TASK DETAILS
Whenever a line in the data contains "Given", show that line.

+ + + +

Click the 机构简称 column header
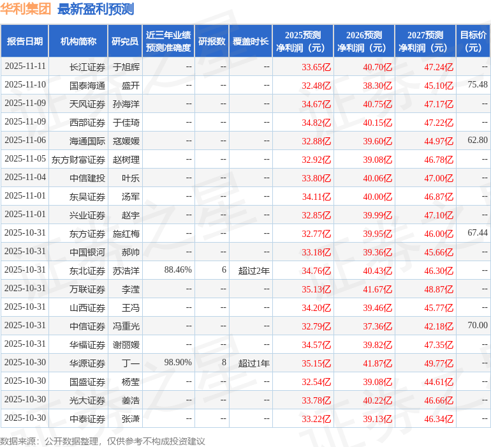tap(78, 42)
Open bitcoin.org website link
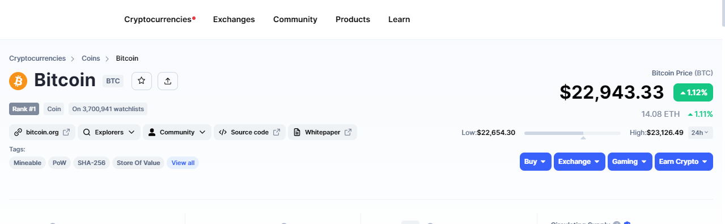The height and width of the screenshot is (224, 725). [43, 132]
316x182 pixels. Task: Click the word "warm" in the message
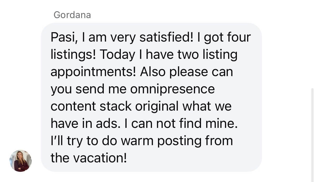[x=137, y=141]
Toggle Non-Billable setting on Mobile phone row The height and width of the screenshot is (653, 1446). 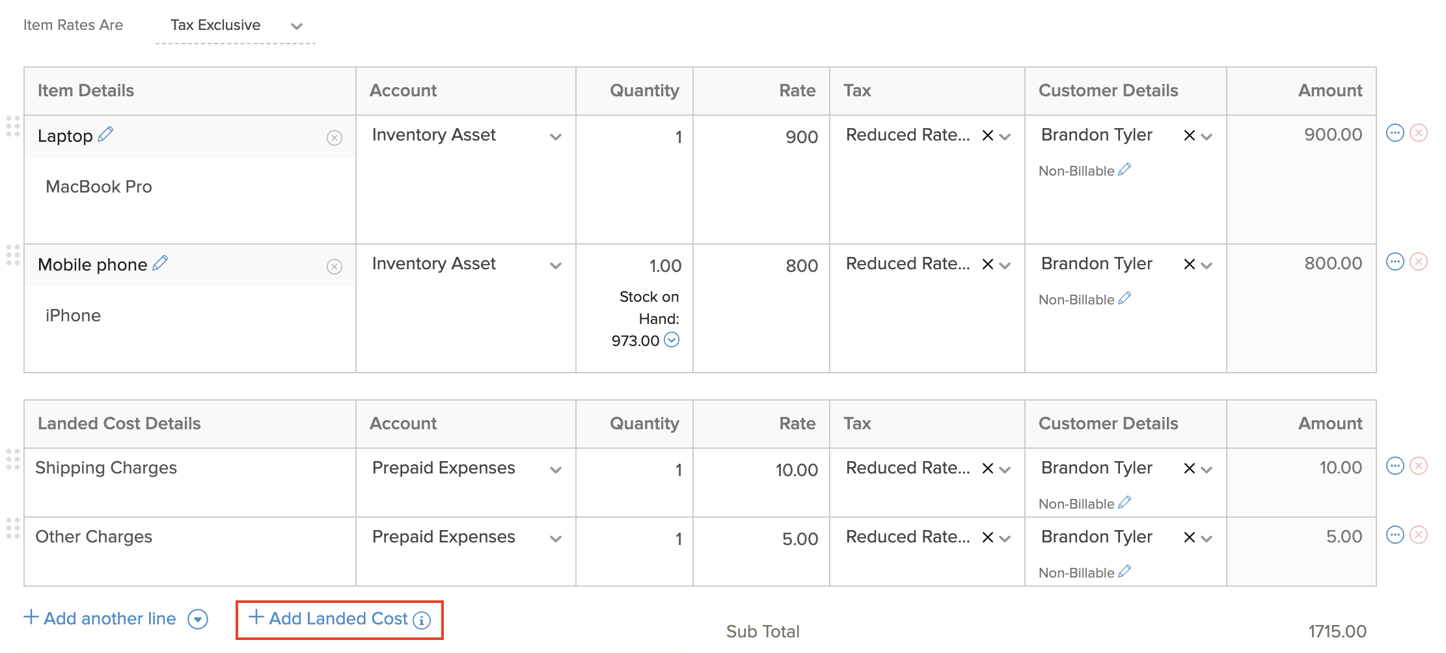[1125, 299]
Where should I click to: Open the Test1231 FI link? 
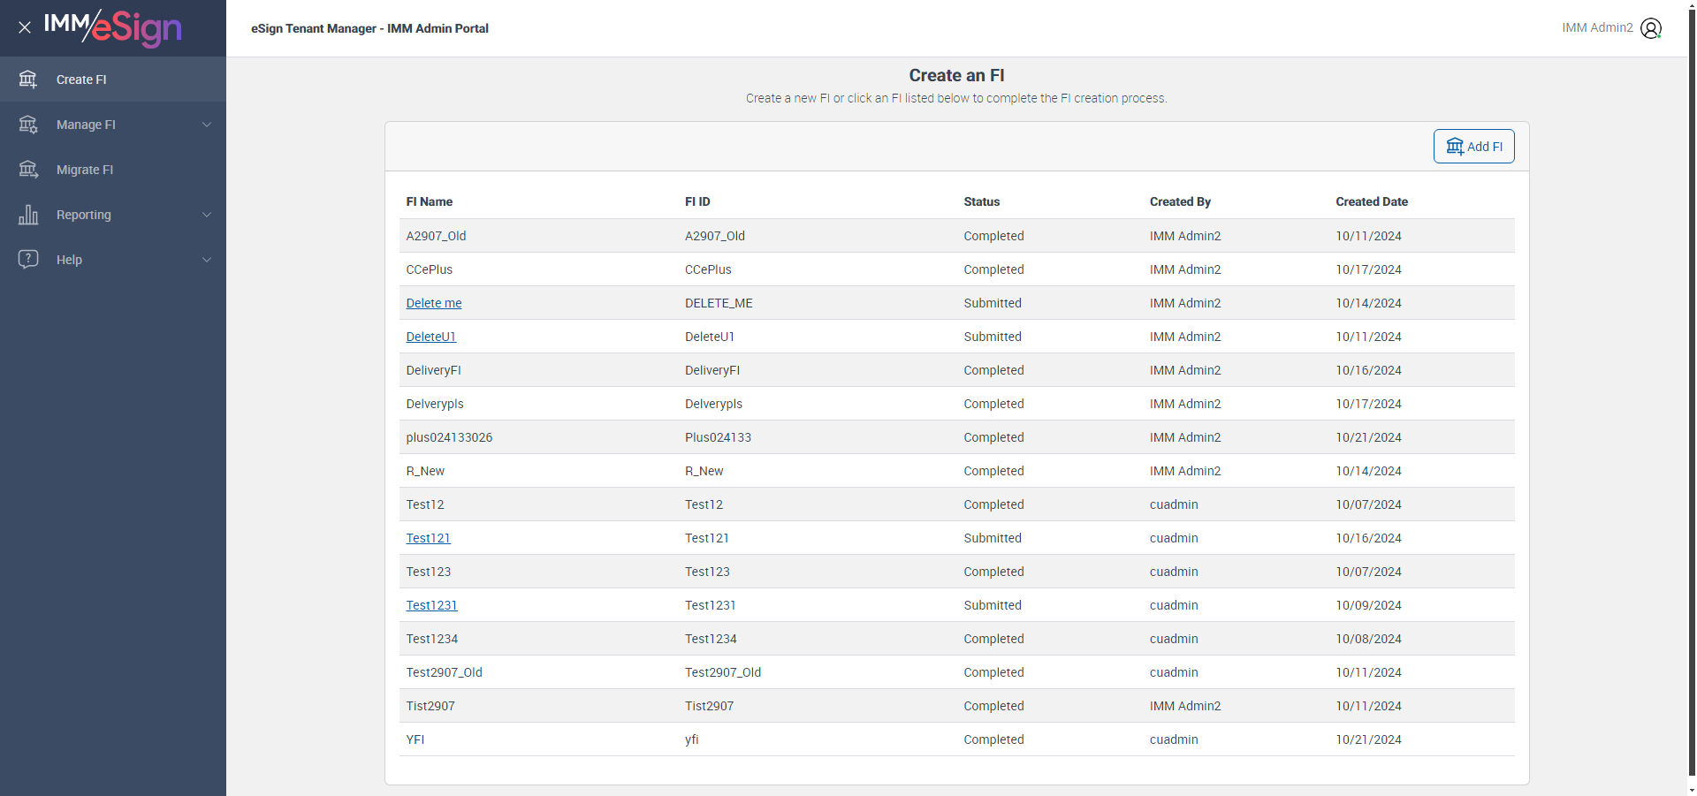[x=432, y=605]
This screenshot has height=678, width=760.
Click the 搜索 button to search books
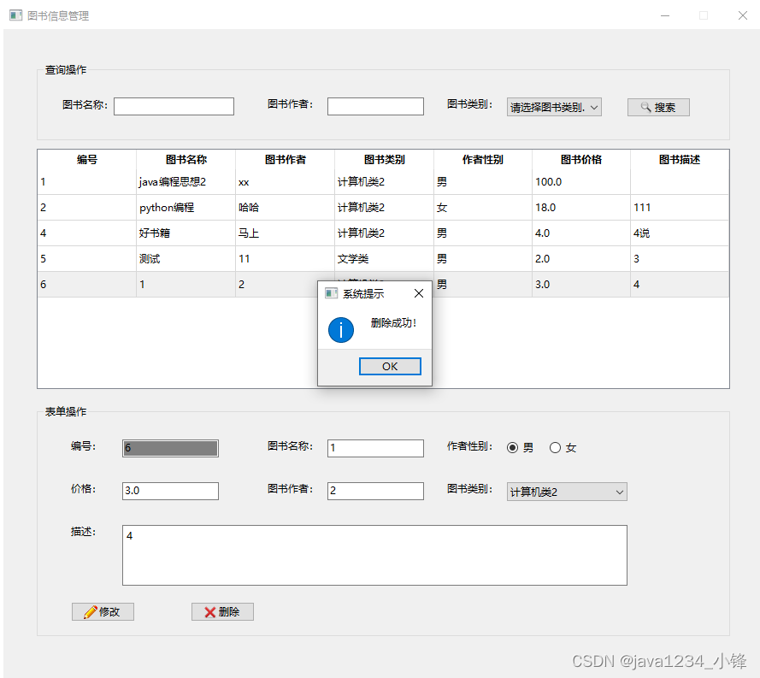pyautogui.click(x=658, y=107)
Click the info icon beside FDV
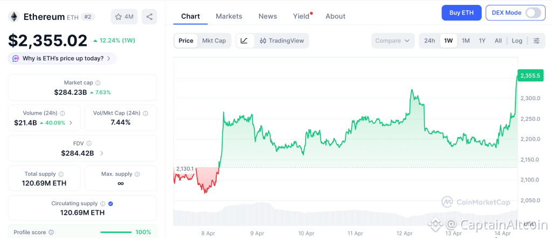This screenshot has width=552, height=238. pyautogui.click(x=89, y=143)
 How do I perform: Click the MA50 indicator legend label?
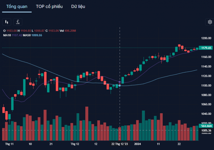(x=27, y=35)
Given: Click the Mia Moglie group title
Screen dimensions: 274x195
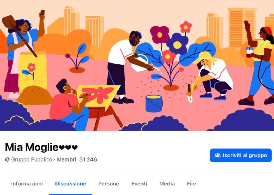Looking at the screenshot, I should pyautogui.click(x=32, y=147).
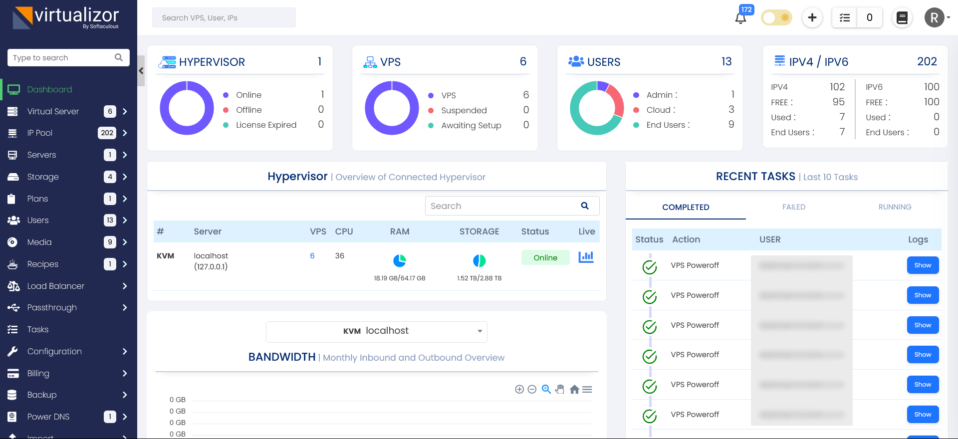Open the VPS count link for localhost
The image size is (958, 439).
(312, 256)
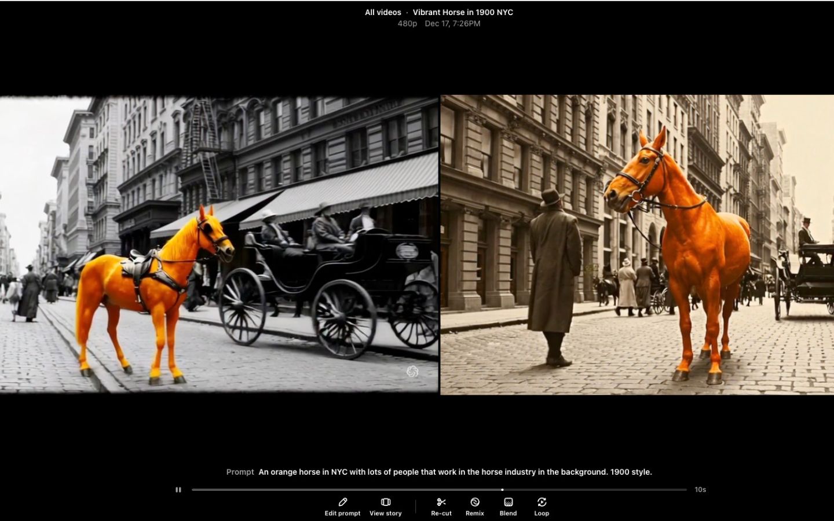Click the played portion of the timeline
The image size is (834, 521).
click(348, 490)
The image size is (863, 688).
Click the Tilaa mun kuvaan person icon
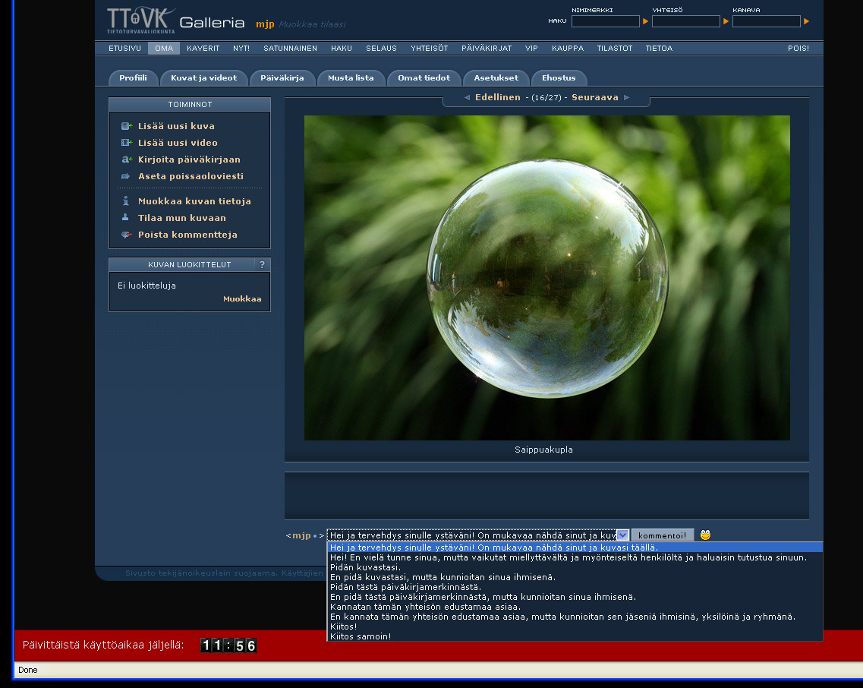pos(126,218)
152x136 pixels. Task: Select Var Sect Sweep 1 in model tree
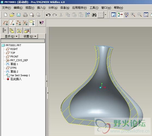click(20, 75)
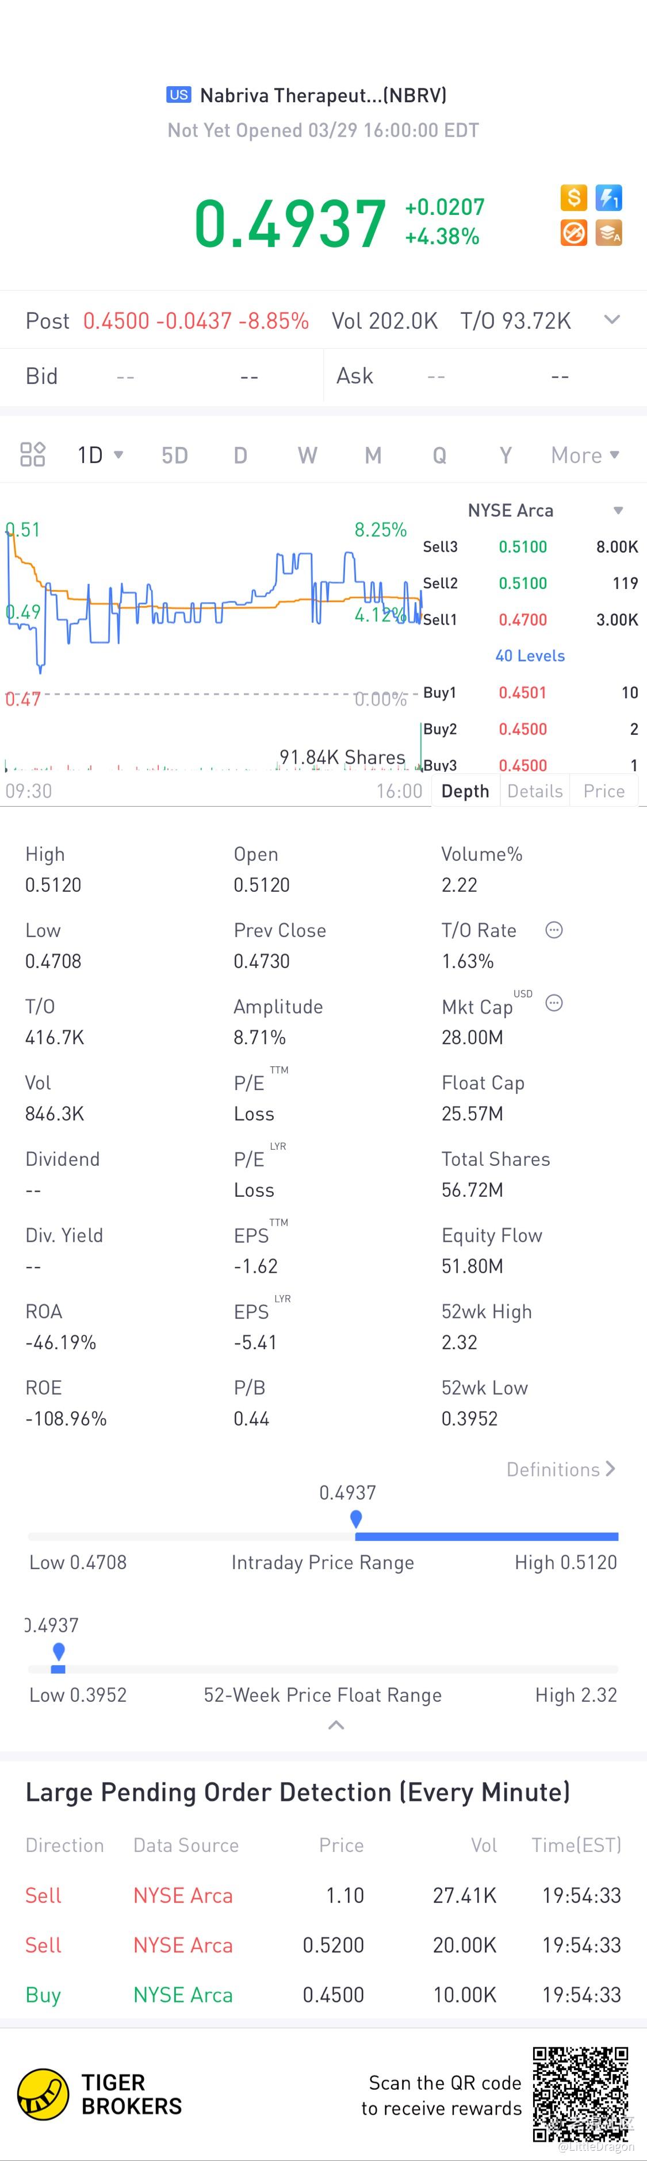Select the 5D chart period
The width and height of the screenshot is (647, 2161).
[x=175, y=455]
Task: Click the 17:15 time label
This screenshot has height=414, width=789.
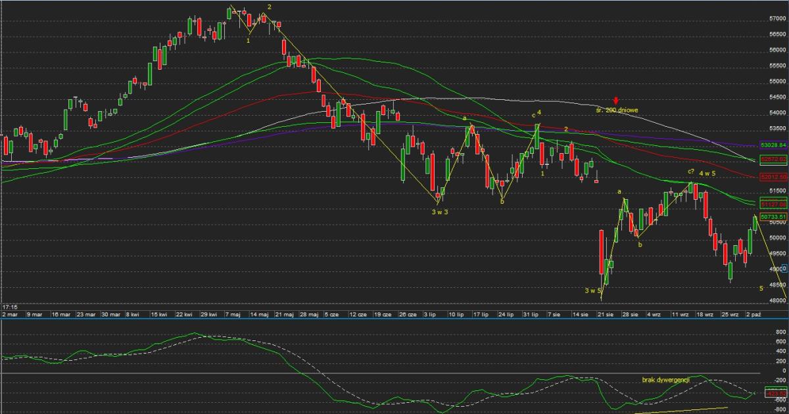Action: (9, 307)
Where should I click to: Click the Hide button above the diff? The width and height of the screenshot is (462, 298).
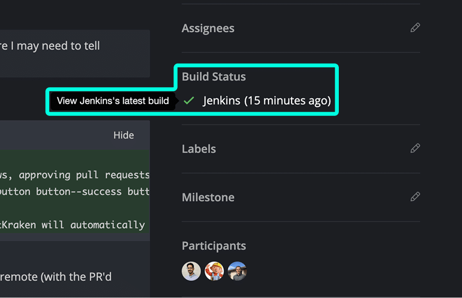pyautogui.click(x=123, y=135)
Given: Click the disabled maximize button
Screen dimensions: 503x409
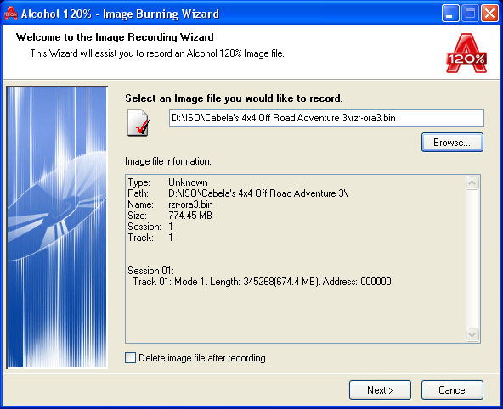Looking at the screenshot, I should pyautogui.click(x=470, y=14).
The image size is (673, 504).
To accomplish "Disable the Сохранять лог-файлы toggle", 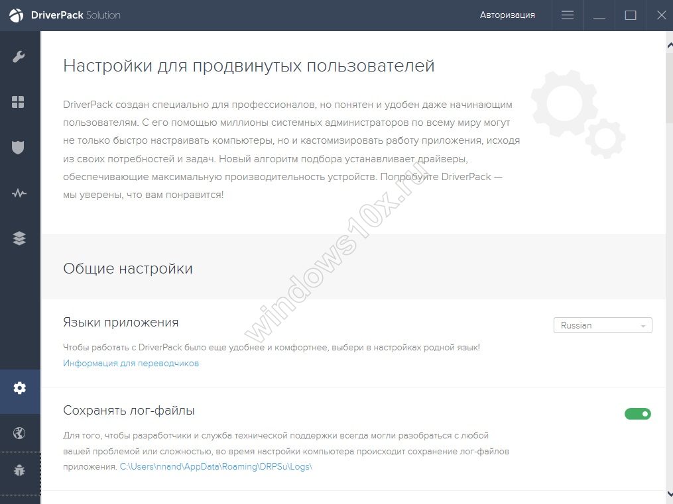I will click(x=638, y=414).
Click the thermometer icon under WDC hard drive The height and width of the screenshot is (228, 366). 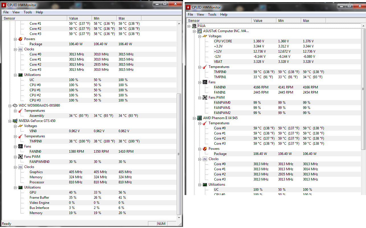(20, 111)
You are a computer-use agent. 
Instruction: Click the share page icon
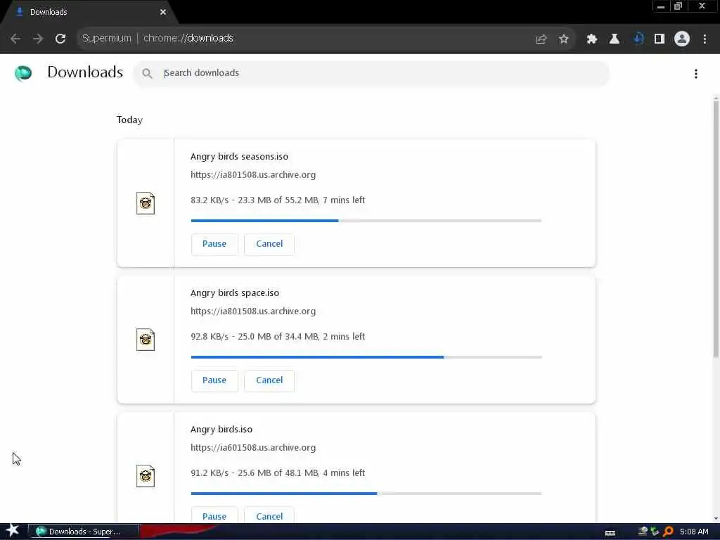[541, 39]
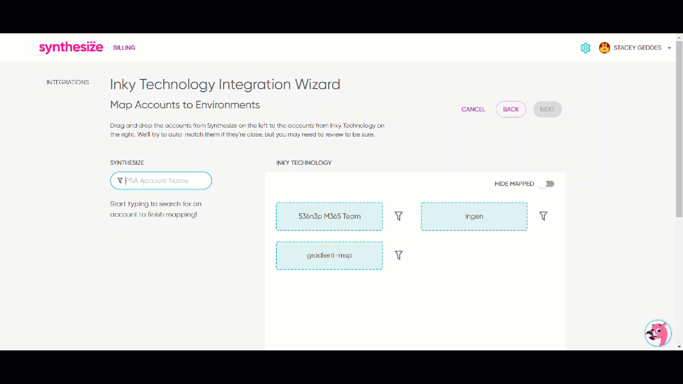683x384 pixels.
Task: Click filter icon inside the PSA search box
Action: [x=120, y=181]
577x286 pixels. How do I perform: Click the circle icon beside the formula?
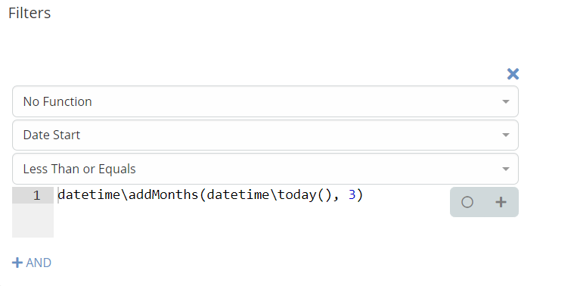(x=467, y=202)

+ + + +

TASK RESPONSE
Given: Click the Mia Moglie group title
Given: Click the disabled maximize button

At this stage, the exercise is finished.